====== INFORMATION GIVEN ======

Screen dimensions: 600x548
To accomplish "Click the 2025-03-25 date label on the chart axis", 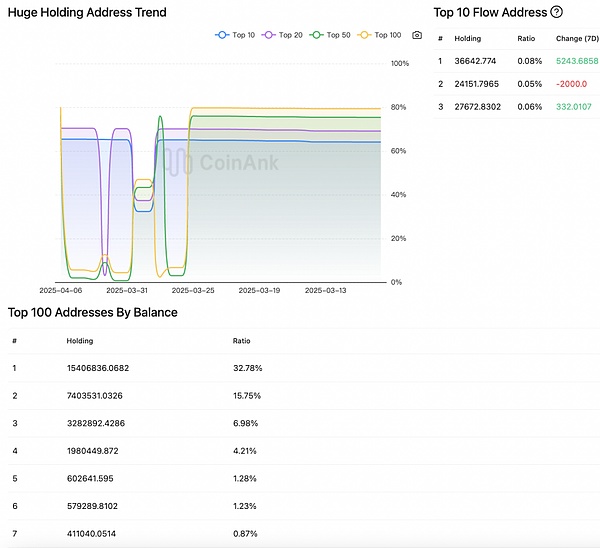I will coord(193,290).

======
====== INFORMATION GIVEN ======

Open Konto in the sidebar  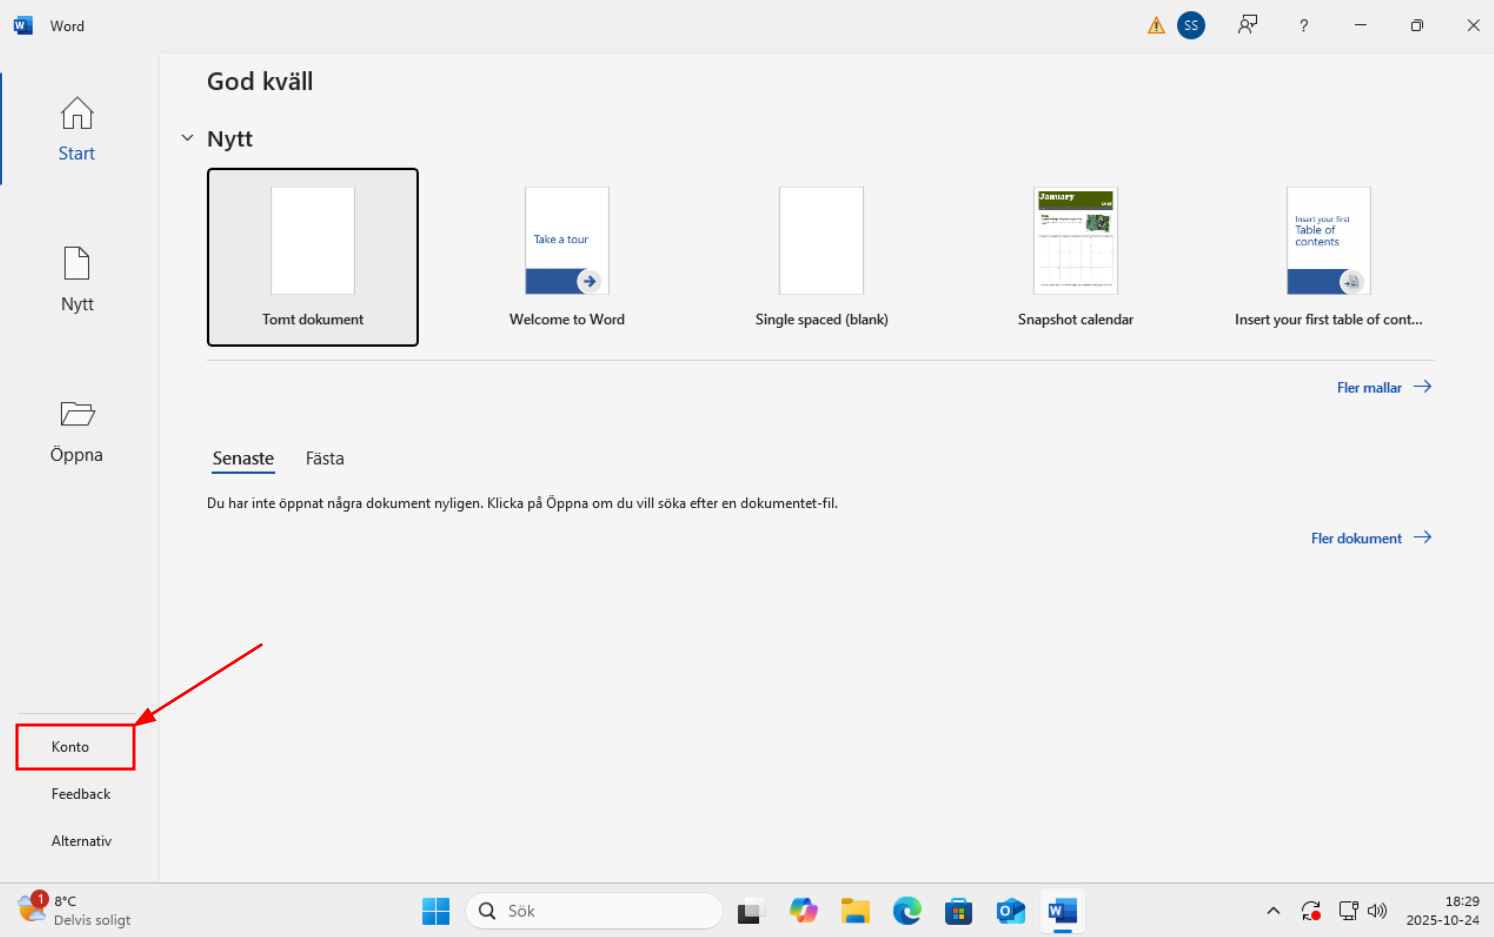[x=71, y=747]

======
====== INFORMATION GIVEN ======

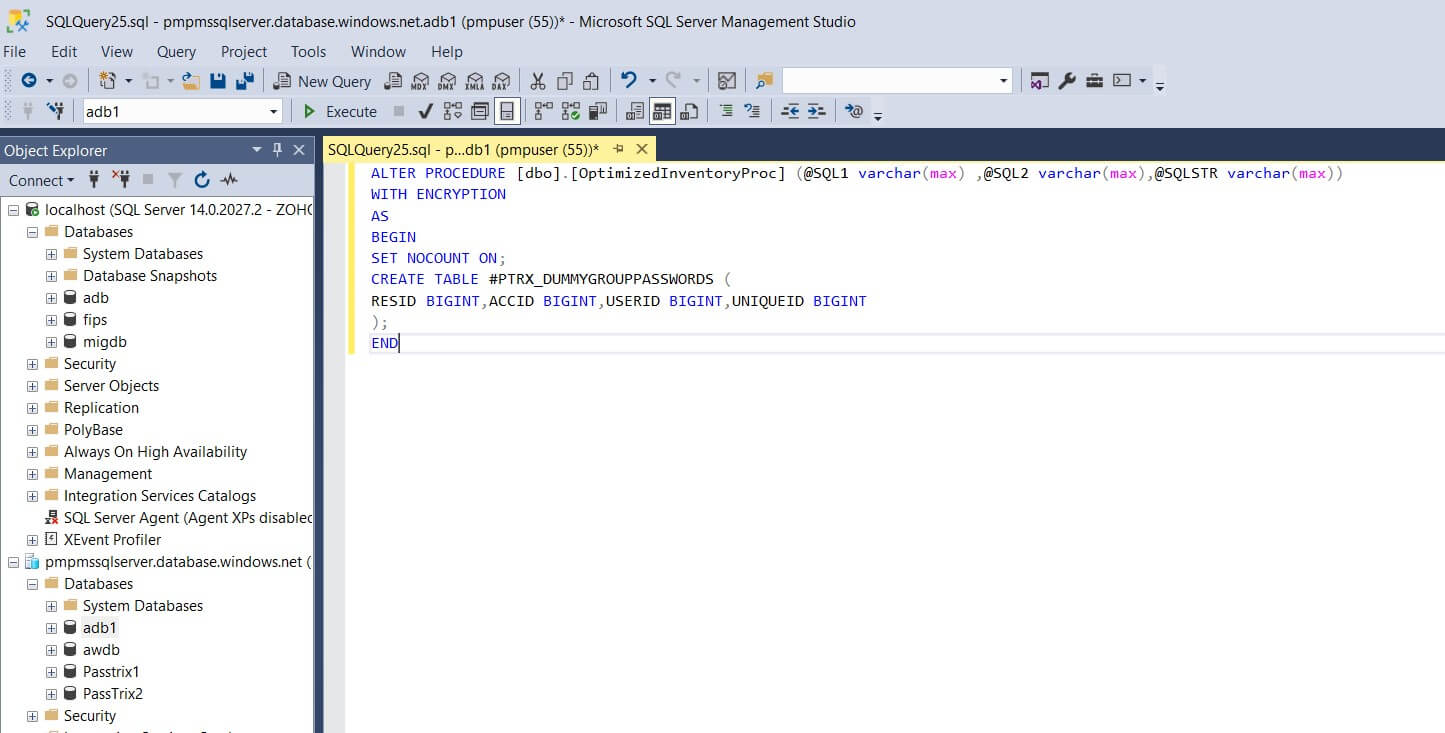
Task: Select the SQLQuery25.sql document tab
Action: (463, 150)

======

Gather every line of the material that contains the string "Task".

Task: Select the SQLQuery25.sql document tab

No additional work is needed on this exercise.